About this exercise:
All lines with the word "minus" must be pulled from the entries below.

Collected data entries
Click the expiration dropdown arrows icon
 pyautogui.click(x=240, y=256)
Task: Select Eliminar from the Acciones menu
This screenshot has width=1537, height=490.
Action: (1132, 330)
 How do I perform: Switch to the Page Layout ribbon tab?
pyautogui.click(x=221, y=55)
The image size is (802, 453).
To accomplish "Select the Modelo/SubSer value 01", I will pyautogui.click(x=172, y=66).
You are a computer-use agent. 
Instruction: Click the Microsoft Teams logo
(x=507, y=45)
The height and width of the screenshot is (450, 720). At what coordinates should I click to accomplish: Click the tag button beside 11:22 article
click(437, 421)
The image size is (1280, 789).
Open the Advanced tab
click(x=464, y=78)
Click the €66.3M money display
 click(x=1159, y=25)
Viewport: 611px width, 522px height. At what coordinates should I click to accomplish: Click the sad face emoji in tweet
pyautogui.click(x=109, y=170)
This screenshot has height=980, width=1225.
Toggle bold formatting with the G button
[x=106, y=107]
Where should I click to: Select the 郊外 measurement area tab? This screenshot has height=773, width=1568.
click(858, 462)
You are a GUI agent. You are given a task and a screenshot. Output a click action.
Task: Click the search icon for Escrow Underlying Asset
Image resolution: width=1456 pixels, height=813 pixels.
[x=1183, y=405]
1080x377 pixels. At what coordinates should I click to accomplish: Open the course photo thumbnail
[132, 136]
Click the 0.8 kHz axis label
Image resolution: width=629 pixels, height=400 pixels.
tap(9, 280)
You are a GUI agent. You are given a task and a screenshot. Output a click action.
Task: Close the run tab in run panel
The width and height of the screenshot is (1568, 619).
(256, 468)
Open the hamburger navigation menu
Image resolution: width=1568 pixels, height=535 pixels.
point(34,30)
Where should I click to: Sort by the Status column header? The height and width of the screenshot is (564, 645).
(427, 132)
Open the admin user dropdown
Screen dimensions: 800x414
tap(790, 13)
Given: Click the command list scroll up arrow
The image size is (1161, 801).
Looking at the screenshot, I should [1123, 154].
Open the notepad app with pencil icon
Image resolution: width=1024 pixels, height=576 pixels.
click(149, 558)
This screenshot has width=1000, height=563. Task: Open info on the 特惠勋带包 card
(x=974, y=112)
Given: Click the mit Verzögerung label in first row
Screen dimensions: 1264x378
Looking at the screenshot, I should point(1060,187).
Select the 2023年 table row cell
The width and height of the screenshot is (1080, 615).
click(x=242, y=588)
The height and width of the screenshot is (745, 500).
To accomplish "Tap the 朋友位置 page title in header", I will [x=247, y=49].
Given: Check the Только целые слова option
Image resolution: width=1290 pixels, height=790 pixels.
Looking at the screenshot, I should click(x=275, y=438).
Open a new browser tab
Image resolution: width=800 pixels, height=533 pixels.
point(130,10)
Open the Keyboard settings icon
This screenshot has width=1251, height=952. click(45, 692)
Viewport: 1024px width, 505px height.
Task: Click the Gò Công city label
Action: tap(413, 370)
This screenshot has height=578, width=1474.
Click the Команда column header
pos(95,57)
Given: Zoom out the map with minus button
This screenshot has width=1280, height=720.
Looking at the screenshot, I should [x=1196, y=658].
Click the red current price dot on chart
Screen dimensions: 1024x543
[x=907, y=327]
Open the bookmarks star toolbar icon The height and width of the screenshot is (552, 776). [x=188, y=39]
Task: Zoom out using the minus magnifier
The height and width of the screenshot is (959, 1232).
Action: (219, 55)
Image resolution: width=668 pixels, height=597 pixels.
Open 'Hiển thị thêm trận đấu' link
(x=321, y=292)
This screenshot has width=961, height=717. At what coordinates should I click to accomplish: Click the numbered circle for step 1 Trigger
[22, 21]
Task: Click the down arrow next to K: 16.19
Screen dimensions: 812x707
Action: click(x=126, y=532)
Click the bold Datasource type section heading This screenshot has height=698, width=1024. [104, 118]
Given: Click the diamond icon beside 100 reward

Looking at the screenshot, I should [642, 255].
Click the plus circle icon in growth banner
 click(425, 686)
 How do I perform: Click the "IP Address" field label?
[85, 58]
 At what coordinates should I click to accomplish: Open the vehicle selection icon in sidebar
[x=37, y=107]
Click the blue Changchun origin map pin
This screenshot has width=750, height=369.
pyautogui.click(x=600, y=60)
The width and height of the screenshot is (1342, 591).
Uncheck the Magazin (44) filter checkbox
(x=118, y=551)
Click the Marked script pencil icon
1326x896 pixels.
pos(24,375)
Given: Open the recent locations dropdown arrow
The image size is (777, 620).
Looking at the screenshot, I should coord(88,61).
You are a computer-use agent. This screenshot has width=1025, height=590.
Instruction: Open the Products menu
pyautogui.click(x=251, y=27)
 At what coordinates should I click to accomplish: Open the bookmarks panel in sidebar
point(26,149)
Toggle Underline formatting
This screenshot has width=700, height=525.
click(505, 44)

Answer to this exercise:
Given: Zoom out the map with minus button
Task: Zoom out using the minus magnifier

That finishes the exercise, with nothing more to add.